Required action → Only one stretch of the data below is wanted: the lines starting at the one with "[BOOX Stylus Tips" and ending at the one with "Contact Us (72, 1703)", both included, given again exactly.
=== Provided entries ===
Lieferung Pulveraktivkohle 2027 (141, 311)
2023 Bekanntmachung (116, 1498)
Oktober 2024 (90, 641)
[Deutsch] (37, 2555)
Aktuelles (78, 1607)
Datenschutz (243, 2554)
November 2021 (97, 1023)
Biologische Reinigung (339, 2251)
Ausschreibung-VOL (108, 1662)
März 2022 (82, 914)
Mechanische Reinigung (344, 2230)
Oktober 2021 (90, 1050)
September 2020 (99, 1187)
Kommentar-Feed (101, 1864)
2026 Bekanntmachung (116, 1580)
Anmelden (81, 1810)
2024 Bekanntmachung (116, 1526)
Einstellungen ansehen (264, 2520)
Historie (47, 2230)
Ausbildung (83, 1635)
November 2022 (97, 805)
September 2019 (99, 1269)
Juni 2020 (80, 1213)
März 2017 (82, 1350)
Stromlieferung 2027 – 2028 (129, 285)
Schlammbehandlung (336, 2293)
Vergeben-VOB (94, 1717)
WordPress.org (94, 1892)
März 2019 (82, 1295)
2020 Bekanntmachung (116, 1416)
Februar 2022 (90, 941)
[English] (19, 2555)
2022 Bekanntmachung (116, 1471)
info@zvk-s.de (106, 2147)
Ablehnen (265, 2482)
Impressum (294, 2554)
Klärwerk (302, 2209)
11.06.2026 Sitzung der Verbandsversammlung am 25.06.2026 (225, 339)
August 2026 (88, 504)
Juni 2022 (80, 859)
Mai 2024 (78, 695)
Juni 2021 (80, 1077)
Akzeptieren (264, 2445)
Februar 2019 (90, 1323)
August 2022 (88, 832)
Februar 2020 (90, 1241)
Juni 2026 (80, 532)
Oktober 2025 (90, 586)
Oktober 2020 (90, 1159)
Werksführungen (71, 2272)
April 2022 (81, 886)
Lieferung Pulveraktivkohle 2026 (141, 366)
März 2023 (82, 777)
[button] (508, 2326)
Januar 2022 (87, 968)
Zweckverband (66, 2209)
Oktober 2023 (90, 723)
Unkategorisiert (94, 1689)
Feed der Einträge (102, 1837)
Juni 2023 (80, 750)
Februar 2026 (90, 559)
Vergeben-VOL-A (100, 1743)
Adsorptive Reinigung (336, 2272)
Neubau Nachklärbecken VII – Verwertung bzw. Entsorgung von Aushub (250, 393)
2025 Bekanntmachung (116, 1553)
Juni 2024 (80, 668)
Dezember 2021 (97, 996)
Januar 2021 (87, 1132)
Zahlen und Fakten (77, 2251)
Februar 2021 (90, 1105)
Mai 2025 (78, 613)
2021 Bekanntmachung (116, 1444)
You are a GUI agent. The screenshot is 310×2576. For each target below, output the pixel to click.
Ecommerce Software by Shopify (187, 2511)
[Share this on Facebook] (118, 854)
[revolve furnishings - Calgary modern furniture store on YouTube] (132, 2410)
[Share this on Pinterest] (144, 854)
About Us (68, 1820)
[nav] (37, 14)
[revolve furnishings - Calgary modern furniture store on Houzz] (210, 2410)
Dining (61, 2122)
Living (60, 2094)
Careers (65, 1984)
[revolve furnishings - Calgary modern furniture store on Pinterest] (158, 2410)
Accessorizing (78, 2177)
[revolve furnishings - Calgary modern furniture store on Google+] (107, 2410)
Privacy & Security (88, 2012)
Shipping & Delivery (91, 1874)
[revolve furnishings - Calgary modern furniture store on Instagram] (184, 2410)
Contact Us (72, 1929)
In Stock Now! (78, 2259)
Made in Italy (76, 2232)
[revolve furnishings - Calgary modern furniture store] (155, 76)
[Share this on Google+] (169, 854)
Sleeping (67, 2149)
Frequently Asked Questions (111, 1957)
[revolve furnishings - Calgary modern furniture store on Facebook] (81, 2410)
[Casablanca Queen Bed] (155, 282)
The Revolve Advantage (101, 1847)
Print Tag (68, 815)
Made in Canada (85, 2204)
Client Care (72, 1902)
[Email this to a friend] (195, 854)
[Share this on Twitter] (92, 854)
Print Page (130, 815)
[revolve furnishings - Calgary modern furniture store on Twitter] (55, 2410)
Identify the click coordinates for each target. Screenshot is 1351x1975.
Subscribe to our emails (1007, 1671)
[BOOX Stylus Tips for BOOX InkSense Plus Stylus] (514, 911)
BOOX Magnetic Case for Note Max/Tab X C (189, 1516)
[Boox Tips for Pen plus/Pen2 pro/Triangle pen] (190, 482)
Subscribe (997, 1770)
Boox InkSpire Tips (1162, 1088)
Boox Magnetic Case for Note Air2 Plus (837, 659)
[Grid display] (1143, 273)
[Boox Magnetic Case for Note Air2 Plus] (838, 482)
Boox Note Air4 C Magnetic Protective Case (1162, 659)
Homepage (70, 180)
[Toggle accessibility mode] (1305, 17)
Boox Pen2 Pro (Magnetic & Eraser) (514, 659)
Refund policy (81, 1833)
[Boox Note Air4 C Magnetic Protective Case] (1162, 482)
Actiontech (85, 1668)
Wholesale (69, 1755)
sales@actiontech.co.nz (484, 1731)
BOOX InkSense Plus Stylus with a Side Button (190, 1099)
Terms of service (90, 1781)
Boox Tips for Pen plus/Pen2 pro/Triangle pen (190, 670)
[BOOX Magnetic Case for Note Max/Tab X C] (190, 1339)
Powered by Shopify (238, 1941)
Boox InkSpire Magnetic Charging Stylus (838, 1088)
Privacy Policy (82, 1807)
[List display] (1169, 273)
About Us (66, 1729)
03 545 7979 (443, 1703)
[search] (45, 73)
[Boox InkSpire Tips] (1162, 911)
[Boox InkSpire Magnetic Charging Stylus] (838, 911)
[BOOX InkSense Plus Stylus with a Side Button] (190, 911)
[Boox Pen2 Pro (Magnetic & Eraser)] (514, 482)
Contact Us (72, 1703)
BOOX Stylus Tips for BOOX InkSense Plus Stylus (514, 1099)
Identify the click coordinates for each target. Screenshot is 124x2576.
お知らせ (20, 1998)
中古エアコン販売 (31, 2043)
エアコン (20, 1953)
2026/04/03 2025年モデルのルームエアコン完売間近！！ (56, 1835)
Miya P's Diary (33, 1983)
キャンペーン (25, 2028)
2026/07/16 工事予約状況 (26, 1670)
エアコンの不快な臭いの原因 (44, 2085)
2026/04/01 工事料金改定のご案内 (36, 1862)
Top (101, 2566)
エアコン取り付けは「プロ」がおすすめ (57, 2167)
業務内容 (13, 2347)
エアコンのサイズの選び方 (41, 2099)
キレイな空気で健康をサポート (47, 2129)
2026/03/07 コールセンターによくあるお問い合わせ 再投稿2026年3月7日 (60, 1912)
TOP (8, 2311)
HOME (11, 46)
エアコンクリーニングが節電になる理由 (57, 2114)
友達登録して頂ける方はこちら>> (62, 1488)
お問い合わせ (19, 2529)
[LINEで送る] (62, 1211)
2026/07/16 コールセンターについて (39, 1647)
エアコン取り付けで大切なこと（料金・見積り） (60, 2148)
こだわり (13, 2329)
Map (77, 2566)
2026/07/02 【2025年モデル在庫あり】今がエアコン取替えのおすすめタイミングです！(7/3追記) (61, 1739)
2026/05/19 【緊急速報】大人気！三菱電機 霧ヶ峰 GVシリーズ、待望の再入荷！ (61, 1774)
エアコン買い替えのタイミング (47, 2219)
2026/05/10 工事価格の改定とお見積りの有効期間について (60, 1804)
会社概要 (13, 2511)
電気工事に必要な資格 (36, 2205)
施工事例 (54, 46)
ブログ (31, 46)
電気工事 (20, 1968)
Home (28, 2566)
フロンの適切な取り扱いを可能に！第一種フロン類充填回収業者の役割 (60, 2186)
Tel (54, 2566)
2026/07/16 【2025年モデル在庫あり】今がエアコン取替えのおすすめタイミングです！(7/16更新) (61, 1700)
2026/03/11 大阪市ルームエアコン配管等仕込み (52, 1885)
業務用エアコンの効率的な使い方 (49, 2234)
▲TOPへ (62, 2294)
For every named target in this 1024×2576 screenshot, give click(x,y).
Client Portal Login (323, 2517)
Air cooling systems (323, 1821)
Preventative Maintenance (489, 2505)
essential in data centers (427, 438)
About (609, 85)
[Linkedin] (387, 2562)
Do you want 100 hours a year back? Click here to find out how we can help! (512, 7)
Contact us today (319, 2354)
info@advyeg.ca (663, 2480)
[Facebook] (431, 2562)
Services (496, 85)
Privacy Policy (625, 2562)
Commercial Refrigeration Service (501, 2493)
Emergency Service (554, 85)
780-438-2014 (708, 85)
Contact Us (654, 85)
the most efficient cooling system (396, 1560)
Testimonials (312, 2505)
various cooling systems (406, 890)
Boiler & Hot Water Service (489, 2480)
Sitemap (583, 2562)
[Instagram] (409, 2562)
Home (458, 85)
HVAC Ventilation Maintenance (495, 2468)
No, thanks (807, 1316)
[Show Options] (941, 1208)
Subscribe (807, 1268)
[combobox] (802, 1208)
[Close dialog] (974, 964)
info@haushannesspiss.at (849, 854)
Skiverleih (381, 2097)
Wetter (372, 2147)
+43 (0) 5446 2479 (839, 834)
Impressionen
===
Response to this task →
[BOOX Stylus Tips for BOOX InkSense Plus Stylus] (514, 911)
BOOX Magnetic Case for Note Max/Tab X C (189, 1516)
[Boox Tips for Pen plus/Pen2 pro/Triangle pen] (190, 482)
Subscribe (997, 1770)
Boox InkSpire Tips (1162, 1088)
Boox Magnetic Case for Note Air2 Plus (837, 659)
[Grid display] (1143, 273)
[Boox Magnetic Case for Note Air2 Plus] (838, 482)
Boox Note Air4 C Magnetic Protective Case (1162, 659)
Homepage (70, 180)
[Toggle accessibility mode] (1305, 17)
Boox Pen2 Pro (Magnetic & Eraser) (514, 659)
Refund policy (81, 1833)
[Boox Note Air4 C Magnetic Protective Case] (1162, 482)
Actiontech (85, 1668)
Wholesale (69, 1755)
sales@actiontech.co.nz (484, 1731)
BOOX InkSense Plus Stylus with a Side Button (190, 1099)
Terms of service (90, 1781)
Boox Tips for Pen plus/Pen2 pro/Triangle pen (190, 670)
[BOOX Magnetic Case for Note Max/Tab X C] (190, 1339)
Powered by Shopify (238, 1941)
Boox InkSpire Magnetic Charging Stylus (838, 1088)
Privacy Policy (82, 1807)
[List display] (1169, 273)
About Us (66, 1729)
03 545 7979 (443, 1703)
[search] (45, 73)
[Boox InkSpire Tips] (1162, 911)
[Boox InkSpire Magnetic Charging Stylus] (838, 911)
[BOOX InkSense Plus Stylus with a Side Button] (190, 911)
[Boox Pen2 Pro (Magnetic & Eraser)] (514, 482)
Contact Us (72, 1703)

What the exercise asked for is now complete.